His latest book is Narrative Economics: How Stories Go Viral and Drive Major Economic Events (Princeton University Press, 2019).
He cofounded Case Shiller Weis, Inc. in 1991, whose repeat-sales home price indices, developed originally with Karl E. Case, are now produced by CoreLogic and published as the S&P/Case-Shiller Home Price Indices. The Chicago Mercantile Exchange now maintains futures markets based on the S&P/Case-Shiller Indices.

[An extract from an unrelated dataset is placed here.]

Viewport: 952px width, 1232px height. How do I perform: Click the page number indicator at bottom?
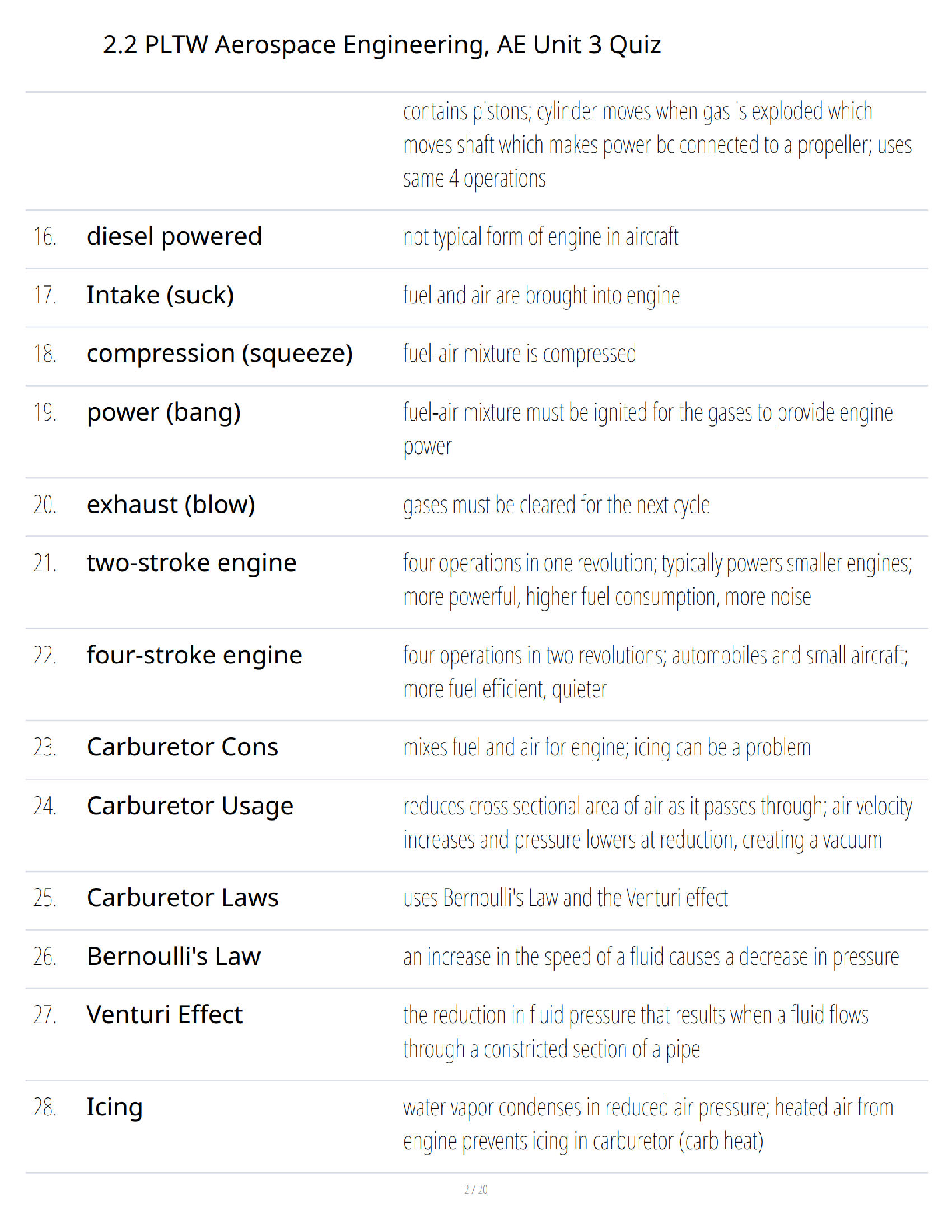[x=476, y=1189]
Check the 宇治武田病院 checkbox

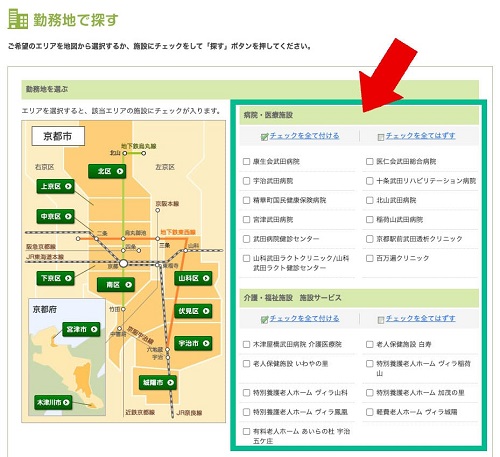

He was cofounder of MacroMarkets, LLC in 1999, which launched Macroshares, based on oil at the American Stock Exchange 2006-9, and on the S&P/Case-Shiller Home Price Indices at the New York Stock Exchange 2009-2010.
He has been research associate at the National Bureau of Economic Research since 1980, and has been co-organizer of NBER workshops including on behavioral finance with Richard Thaler 1991-2015, and on macroeconomics and individual decision making (behavioral macroeconomics) with George Akerlof 1994-2007.
He was awarded the Nobel Prize in Economic Sciences jointly with Eugene Fama and Lars Peter Hansen in 2013.
He served as vice president of the American Economic Association, 2005 and president of the Eastern Economic Association, 2006-07. He was elected president of the American Economic Association for 2016.
He writes a regular column “Finance in the 21st Century” for Project Syndicate, which publishes around the world, and “Economic View” for The New York Times.
About Mario J. DiFiore
Mario J. DiFiore is assistant dean and senior adviser in the Gabelli School of Business; director of the Corporate Compliance Institute; editor of the international, peer-reviewed Journal of Financial Compliance; and director for compliance and risk management course programs for Euromoney Financial Training (UK).
DiFiore joined the Gabelli administration in July 2010 after a 25-year career on Wall Street, which included time at the Federal Reserve Bank of New York. Prior to Fordham, he was director and co-global head of Deutsche Bank AG’s Compliance Training Group for the Commercial and Investment Bank, as well as the head of Americas Compliance Training. He was responsible for one of the largest financial regulation, risk, and compliance training programs on Wall Street.
In addition to his career at Deutsche Bank AG, DiFiore was an assistant director at Ten Squared LLP, a medium-sized hedge fund, as well as the continuing education manager for Prudential Securities. DiFiore began his career with the Federal Reserve Bank of New York where he spent over 12 years in the research and statistics, international affairs, and public information areas. While at the Federal Reserve, he was responsible for all financial and economic data for the weekly Federal Reserve press briefings, one of the most widely followed financial and economic weekly press briefings globally.
In addition to teaching at Fordham since 2002, DiFiore has taught finance, economics, and business courses at New York University, Baruch College of the City University of New York, Pace University, SUNY Empire State College, and the Mountbatten Institute at St. Mary’s College, U.K. He was also a debate champion and panelist at Cambridge University at the Cambridge Symposium on Economic Crime. He is a frequent speaker at industry events and at major corporations. As an international consultant in the areas of risk, compliance, behavioral finance, and financial markets, he has taught in Europe, Asia, Africa, North America, and the Middle East. DiFiore is a Ph.D. candidate, expected in 2020, from the NEOMA Business School in Paris, France, and received his M.B.A and bachelor’s in economics, summa cum laude, from Fordham.
This event is open to alumni, faculty/staff, parents, students, and the public.